History final done. 98%. Philosophy tomorrow. Thanks for following along.
I’ll get up in the morning and, well, my calendar is suspiciously clear. Take the kids to school, have a donut. Something must be missing. My wife will tell me. With work, and fixing everyone else’s problems, she’s busier than an Arabic crossword puzzle, but she immediately knows everything that is happening always. She’s in bed upstairs right now, probably. Text exchange from a couple of hours ago:
“OK. Taking my history final. Downstairs with headphones on.”
“OK. I won’t bother you. Kids in bed?”
And yes, we capitalize and punctuate our text messages completely and properly. Honest. You probably don’t, and I don’t hate you for it, but come on. Think of the children. Speaking of the children – I have no idea why, but I wasn’t expecting her to come down and check on the kids. Of course she’s going to do that. She’s mom. I’m at a desk strewn with notes, headphones in, “Classical for Focus”playing, and she buzzes through. My immediate thought, which sidetracks me from my test just the tiniest bit, is “Oops. I hope the smell has cleared up.”
But you didn’t need to know that.
Kids are hell, you know? They never work right. I consulted a professional this morning about how to deal with a soulless, life-sucking gila monster of a five year old boy, and what did he do?

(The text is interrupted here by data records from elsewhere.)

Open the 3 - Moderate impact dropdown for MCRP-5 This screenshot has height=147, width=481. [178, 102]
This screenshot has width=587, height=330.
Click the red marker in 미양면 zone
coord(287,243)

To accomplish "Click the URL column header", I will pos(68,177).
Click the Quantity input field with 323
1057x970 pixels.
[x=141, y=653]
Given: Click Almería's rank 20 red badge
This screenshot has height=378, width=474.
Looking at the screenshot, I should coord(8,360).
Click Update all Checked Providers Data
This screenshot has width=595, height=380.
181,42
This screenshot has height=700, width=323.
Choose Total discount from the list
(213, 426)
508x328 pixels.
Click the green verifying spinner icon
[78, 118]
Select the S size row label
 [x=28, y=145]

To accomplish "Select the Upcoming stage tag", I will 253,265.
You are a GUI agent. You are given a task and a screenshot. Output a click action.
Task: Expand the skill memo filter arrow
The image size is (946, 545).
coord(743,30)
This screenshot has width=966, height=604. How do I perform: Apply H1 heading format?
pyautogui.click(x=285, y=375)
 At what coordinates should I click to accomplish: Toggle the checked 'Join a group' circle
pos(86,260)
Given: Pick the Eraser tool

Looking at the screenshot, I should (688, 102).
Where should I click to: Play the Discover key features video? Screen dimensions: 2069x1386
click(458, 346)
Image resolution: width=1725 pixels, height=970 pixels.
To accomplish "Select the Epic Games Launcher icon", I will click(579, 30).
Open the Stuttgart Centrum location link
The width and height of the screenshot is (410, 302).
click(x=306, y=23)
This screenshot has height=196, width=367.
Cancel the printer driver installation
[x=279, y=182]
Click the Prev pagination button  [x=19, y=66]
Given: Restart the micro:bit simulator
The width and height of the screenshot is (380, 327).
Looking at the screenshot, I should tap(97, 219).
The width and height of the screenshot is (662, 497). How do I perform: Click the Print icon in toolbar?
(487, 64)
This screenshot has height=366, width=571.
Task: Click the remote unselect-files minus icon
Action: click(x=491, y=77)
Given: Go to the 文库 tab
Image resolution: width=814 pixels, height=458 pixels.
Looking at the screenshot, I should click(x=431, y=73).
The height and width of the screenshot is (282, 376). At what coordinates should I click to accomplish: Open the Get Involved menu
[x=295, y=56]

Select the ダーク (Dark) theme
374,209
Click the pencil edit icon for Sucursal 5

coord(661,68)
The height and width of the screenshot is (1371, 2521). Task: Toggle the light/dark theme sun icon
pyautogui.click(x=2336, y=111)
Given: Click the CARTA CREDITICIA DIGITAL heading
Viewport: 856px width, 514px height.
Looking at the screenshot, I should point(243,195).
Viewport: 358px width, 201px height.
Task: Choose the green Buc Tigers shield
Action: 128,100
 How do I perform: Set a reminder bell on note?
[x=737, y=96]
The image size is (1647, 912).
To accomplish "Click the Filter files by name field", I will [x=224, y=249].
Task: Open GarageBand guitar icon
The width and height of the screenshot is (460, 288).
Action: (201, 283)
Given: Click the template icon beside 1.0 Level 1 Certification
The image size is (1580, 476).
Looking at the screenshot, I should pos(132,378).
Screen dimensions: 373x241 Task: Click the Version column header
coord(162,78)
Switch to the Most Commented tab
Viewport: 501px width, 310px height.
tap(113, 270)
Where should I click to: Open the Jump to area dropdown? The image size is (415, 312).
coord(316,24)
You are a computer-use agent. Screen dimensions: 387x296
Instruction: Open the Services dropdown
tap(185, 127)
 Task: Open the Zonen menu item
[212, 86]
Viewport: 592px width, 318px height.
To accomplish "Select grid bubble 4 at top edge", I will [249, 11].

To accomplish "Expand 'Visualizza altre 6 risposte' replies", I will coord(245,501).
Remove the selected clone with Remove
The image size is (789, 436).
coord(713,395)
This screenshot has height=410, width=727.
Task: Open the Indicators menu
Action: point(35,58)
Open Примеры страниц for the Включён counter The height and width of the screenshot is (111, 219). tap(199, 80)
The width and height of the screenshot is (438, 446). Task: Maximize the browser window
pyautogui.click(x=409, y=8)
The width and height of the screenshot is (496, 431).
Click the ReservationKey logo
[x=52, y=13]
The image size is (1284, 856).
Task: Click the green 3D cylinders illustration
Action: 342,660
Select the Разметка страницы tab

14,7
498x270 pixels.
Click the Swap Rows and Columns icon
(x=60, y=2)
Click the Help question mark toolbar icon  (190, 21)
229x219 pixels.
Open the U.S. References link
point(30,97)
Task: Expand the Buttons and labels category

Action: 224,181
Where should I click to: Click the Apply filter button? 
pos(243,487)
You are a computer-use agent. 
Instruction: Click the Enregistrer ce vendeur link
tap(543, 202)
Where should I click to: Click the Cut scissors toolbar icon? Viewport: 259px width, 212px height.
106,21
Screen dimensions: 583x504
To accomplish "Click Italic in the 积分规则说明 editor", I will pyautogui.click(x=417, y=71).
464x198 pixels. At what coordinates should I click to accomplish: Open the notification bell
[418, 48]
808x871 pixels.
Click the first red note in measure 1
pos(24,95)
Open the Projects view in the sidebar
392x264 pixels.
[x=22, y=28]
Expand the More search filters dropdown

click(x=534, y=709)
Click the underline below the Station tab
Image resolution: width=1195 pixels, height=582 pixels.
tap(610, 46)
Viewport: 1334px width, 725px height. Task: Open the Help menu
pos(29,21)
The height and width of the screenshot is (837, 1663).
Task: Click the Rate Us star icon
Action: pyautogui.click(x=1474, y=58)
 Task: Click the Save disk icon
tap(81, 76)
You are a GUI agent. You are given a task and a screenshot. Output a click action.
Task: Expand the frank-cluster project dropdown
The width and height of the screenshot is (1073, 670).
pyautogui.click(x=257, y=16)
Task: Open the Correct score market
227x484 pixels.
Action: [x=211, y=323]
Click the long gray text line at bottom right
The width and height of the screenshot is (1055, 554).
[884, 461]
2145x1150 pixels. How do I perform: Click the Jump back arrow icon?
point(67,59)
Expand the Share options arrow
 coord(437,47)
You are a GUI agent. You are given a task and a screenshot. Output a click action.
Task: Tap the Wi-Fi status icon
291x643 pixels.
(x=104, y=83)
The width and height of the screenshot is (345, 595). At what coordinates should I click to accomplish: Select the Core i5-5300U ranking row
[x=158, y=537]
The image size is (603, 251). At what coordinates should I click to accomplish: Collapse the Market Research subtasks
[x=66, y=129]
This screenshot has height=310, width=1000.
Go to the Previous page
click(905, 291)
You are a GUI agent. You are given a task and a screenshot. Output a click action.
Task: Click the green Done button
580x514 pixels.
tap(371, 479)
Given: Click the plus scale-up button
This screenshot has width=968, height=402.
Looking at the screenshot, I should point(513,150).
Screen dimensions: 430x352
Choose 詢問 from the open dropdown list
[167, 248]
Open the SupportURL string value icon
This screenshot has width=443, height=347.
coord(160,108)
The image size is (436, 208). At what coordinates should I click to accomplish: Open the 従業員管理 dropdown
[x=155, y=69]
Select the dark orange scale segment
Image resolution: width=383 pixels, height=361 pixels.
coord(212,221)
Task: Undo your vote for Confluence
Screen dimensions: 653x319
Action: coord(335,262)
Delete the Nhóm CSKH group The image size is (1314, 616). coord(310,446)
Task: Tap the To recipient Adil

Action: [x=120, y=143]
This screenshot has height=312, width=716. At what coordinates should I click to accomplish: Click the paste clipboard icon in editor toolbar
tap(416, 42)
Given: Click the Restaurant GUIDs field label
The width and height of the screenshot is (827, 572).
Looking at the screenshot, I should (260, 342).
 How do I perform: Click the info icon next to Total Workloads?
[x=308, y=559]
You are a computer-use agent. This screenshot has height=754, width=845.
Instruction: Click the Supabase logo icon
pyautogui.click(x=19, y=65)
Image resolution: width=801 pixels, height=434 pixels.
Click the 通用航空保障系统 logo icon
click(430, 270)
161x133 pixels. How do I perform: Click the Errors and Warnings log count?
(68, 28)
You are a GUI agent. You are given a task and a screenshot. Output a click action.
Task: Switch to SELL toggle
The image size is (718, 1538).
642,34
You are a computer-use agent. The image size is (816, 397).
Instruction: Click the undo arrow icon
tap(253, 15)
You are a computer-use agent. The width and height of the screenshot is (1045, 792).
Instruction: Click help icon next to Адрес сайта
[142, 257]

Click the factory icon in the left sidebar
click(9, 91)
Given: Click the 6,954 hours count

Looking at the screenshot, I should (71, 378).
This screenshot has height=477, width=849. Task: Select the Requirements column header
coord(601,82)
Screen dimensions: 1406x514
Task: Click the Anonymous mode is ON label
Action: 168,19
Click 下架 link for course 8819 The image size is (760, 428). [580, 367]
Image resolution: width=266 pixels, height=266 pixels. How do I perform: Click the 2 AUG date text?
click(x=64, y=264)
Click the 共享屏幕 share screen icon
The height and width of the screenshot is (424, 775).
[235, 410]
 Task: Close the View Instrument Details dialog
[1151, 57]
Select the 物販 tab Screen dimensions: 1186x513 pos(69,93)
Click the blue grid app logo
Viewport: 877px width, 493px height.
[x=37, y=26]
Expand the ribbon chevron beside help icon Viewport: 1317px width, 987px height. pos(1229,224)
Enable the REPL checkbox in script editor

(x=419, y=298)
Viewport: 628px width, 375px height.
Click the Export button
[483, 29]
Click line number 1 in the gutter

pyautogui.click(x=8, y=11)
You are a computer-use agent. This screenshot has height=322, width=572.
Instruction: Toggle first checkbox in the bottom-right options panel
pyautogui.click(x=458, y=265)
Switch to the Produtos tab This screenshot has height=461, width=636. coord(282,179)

He behaved. All friggin’ day. What a jerk. He’s in the room to my left, second door. Sleeping in June under the biggest down comforter you’ve ever seen. I absolutely never have any idea what the hell is going on with him. Strangest person I’ve ever met, by far. The Girl is behind the first door on the left. Always sleeps as close to falling off the edge of the bed as possible. She’s so indescribably normal that as long as she is around I will never, ever have to worry about feeling like the world is a messed up place. Trump is President! Islam is peaceful! There’s a meteor coming! Cars change the climate! WE’RE ALL GONNA – oh, hi sweetheart. Yeah, I do think a little cappuccino chip ice cream sounds nice right now. She’s Fonzie to me, giving a little thump to my jukebox whenever I need the song to change.
I used to talk about her quite a lot when I blogged in the past. Well, I always blogged in the present, it just happened a while back. Nearly four years ago I said this:
We laugh and we make light of injury, but we are honest, too, about unpleasant things when they come up. They come up rarely with a four year old. Most of them are still of her own making, and it is the unfortunate mark of mankind that she will eventually become collateral damage to the world’s unsavory appetites. She is still Eve, but she’s grasping the apple now, and using it to change the channel.
She’s inspiring. They all are. There’s this one, too:
I am trying to swing her from “gotsta” to “have to,” and little things like that. But I sincerely hope that when this exuberant and darling miscommunication goes away it is replaced by something as beguiling and dear. Whatever it is will be a surprise. It’s like our rain in that you don’t get to see it coming. One day the child is simply doing or saying something different, and you wonder if you can watch her the way you used to watch the sky for lightning, all vague and knowing that if you look too close, you’ll miss the flash.
And so many more. My poor Boy doesn’t have as many pages in the literary canon, but when he came along, things, as they say, got real. That Boy and I have been arm-in-arm, face-to-face, and fighting tooth-and-nail since I quit my job to stay home full time two and a half years ago. The misery he has wrought. I hate him. I honestly think that I am emotionally healthier for allowing myself to keep a little place inside me where I hate him. They say hardship shows you things about yourself, things you did not know, things you would not have known. The Army gave me some of that. Life in general has given me some, too. This boy has set a new standard. He has picked up the dust from the ground and made another me. The breath in my nostrils. A me that I am never without.
I’ve been blogging for a long time. Eight years, with some breaks in there. My first post was in May of 2008, just a month after our Girl was born. My first post:
To me, protesting is like being uncontrollably horny while being irreversibly unattractive. No matter how much effort you put in, the only satisfaction you get at the end of the day is from yourself.
Blogging is a little different from that. I get the satisfaction of writing. And, when all goes well, the satisfaction of a usually odd little cabal of friends and followers. I used to have a little mini-family on the computer, half a dozen or so people I had never met, tracking each other’s lives through our posts and comments. Two of them have been good enough to come here and comment, another I see on Facebook sometimes. Some of us occasionally were picked up and linked to by larger websites, and those were really cool times. There’s a hell of a joy when you go to a website that you consider something of an A-lister, and to see yourself quoted and linked there.
That won’t happen tomorrow. I’ll wake up with my calendar still empty, still menacing me with implications, and this post will be here. It’s just a crank of the shaft, a little something to get the pistons firing. Building the canon.